The deepening notes of disenchantment with Barack Obama now issuing from commentators across the political spectrum were predictable. So, too, were the charges from some of the president's earliest enthusiasts about his failure to reflect a powerful sense of urgency about the [Gulf] oil spill.

There should have been nothing puzzling about his response to anyone who has paid even modest critical attention to Mr. Obama's pronouncements. For it was clear from the first that this president—single-minded, ever-visible, confident in his program for a reformed America saved from darkness by his arrival—was wanting in certain qualities citizens have until now taken for granted in their presidents. Namely, a tone and presence that said: This is the Americans' leader, a man of them, for them, the nation's voice and champion. Mr. Obama wasn't lacking in concern about the oil spill. What he lacked was that voice—and for good reason.

Those qualities to be expected in a president were never about rhetoric; Mr. Obama had proved himself a dab hand at that on the campaign trail. They were a matter of identification with the nation and to all that binds its people together in pride and allegiance. These are feelings held deep in American hearts, unvoiced mostly, but unmistakably there and not only on the Fourth of July.

From the beginning of his successful campaign for the presidency, those of us who took the time to examine his few real accomplishments, his very thin political record, and his questionable associations viewed Barack Obama for what he is: an ideological partisan who believes fervently in the far Left image of Amerika—a hegemonic superpower, an oppressor of people of color, and environmental outlaw, a corporatist society in which a privileged few hold sway over those who are "less fortunate.”

And now, some of those who swooned when he gave soaring speeches about “hope and change” are beginning to get uneasy. Does a competent leader, when faced with a serious environment and technological crisis, suggest that he’s meeting with experts to better understand “whose ass to kick.” Does a true leader send his attorney general to prosecute those who are in the middle of trying to fix the problem. That’s a recipe for CYA on the part of everyone at BP, and CYA is not the attitude that a experienced leader wants to inculcate at the moment. Could Obama really be that stupid? Or is he so ideologically driven that he believes that these horrid corporate criminals must be taken down even as they try mightily to fix the problem they caused.

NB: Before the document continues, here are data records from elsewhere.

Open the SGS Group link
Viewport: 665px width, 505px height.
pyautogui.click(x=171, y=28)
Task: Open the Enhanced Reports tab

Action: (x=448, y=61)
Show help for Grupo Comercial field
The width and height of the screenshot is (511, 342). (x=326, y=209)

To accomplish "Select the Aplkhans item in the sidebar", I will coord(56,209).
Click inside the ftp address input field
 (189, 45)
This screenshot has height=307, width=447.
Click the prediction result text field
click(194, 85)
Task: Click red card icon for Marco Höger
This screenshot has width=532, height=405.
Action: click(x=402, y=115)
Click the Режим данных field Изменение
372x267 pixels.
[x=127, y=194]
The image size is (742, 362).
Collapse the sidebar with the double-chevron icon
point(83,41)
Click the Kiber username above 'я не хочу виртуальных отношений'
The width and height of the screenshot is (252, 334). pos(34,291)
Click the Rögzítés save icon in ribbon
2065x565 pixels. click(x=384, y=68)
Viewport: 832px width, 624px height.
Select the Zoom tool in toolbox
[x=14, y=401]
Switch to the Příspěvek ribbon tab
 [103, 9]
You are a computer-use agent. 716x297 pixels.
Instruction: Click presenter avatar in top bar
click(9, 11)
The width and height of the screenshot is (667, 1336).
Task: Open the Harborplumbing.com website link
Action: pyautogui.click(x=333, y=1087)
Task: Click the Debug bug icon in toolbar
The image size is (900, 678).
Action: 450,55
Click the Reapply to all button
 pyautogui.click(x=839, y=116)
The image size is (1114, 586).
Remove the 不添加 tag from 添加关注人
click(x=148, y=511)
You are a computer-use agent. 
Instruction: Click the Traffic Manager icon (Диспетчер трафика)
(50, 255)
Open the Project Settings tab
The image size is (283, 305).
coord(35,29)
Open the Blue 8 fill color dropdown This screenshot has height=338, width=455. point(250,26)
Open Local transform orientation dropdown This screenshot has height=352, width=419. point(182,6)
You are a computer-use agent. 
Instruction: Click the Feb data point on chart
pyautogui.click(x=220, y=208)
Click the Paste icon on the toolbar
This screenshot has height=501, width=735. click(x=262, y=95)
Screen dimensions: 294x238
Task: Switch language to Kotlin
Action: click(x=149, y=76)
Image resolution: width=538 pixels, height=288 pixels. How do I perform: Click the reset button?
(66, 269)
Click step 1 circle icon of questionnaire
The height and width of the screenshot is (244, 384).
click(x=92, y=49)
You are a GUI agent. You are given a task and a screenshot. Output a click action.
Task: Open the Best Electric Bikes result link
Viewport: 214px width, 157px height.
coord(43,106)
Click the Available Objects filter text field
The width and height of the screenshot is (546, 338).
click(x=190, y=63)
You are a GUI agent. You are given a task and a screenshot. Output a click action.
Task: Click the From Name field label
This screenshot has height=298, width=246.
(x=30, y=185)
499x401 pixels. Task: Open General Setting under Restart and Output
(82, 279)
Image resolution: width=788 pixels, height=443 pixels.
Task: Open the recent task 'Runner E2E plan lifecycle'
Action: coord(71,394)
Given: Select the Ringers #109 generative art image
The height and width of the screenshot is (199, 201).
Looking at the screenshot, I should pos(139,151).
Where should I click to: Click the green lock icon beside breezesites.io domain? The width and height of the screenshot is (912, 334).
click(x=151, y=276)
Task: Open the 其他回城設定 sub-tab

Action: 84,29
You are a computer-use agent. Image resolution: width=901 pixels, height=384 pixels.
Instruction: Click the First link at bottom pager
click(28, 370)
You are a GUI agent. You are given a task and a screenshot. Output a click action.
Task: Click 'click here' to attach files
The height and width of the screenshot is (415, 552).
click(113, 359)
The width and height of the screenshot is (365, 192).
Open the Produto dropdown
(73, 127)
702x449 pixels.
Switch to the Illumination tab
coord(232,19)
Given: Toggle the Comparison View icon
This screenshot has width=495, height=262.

I regret to state that Barack Obama is a far worse President than I though he’d be. Early on, I thought he might grow into the job. Instead, he seems to be growing away from it. To many Americans, he is an alien.

During his world tour of European and Arab capitals (a visit to the little satan, Israel, was out of the question) our President, in tone and in substance, in speech after speech, castigated his own country for its arrogance and insensitivity. Rabinowitz comments:
They were the words of a man to whom reasons for American guilt came naturally. Americans were shocked by this behavior in their newly elected president. But he was telling them something from those lecterns in foreign lands—something about his distant relation to the country he was about to lead.

The truth about that distance is now sinking in, which is all to the good. A country governed by leaders too principled to speak the name of its mortal enemy needs every infusion of reality it can get.

Unless Barack Obama begins to understand that this “distance” represents his fatal flaw, he will be defeated in November, 2012—and based on his first 18 months in office, that will not be a bad thing.